Walking around Melbourne with India still in my body is strange.  Everyone seems slower, fatter, bigger, more cumbersome and clumsy, yet also self-consciously “cool”.  I ride a tram and there is only one conversation happening; the others strain to surreptitiously listen in, keen to somehow assuage their boredom and detachment.  The streets are impeccably clean.  There are footpaths.  It’s windy and cold.  Lunch at an organic cafe costs as much as a double room at Hotel Derby, Puri.

It was definitely time to come home, and being in India reminded me of how Australian I am, how it is in my bones and muscle.  But I don’t feel I’m at home.  I feel alienated.  It’s as if I slipped into another time entirely, and have slipped back in to Melbourne and nothing’s changed.  I go straight back to my RMIT course, our home in Coburg, our bills in Coburg, and because I’m sick (a throat cold from someone on the plane, I think; how ironic!) I’m spending my time indoors and lethargic.  Maybe my soul is still lost in transit, circling some lonely baggage carousel somewhere.  I’m sure it will catch up with me someday soon…

So, was India what I’d hoped, expected, planned?  No.  It’s completely confounding and astounding.  It has its own agendas and energies, which force you to accommodate to it.  I’d wanted to go to the International Poetry Festival in Kolkata, but we got stuck in the West Bengal Hills.  I’d wanted to meet some friends of friends in Hyderabad, but they were away when we were there.  I’d wanted to go to Varanasi and Bodghaya, but underestimated how huge the country is, how “little” you can fit in in three months.  I’d wanted to find qawwali, but even the Andhra Pradesh Tourism Department don’t know anything about the Deccan Festival.

We did somehow, with only a few days notice, manage to meet up with a lovely Bangalore-based writer, Anjum Hasan.  Her poetry is evocative, lyrical and restrained, quite beautiful.  We had a very civilized dinner at the Jayamahal Palace with her and her partner Zac, talked about the arts and literature scene in India and Australia, cultural nuances and annoyances.

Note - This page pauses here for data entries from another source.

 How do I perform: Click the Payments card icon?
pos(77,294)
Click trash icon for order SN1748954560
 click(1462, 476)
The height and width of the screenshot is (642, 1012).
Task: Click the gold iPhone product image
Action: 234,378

Would I go back?  Yes.  Not yet, but hopefully soon.  Next time, I’ll plan in advance, get some solid contacts, base myself in one place, do less trekking.  India reminds me of the luck of birth, how our futures are shaped so much by where we’re born.  Being born into my life, I have the mind and sometimes the financial ability to travel.  I’ve caught the bug, I think.  Who knows what it will do to me!

Departure

I’m writing this at a coin-operated email facility at Melbourne Airport.  Perhaps I should be operating it by pedal power.  Heart-breaking to leave my partner.  Rachael joins me in five weeks.  The other huge emotions are excitement and trepidation (or is it tripidation?).  Kolkata here I come.  Via Dubai!  Such a weird feeling to be anticipating what I can’t anticipate…

So, now I’ve joined them…

Who’d have thought I’d be writing a blog.  I’ve already broken a few of the rules, though, having edited and re-typed my first entry.  Will I learn?  Who knows?

Two short things – 1) I’ve just handed in my last assignment for the Graduate Diploma in Information Management, aka Aversion Therapy for Apprentice Librarians.  I feel like my brain has cramp.  Poetry feels a long way away.

2) I am 24 days away from flapping my skinny wings and making my way towards Kolkata, India.  This blog will be serve as some kind of pseudo-documentation/virtual postcards/indulgence…  At the moment, I’m too busy feeling flat to get very excited, but I know I will be soon.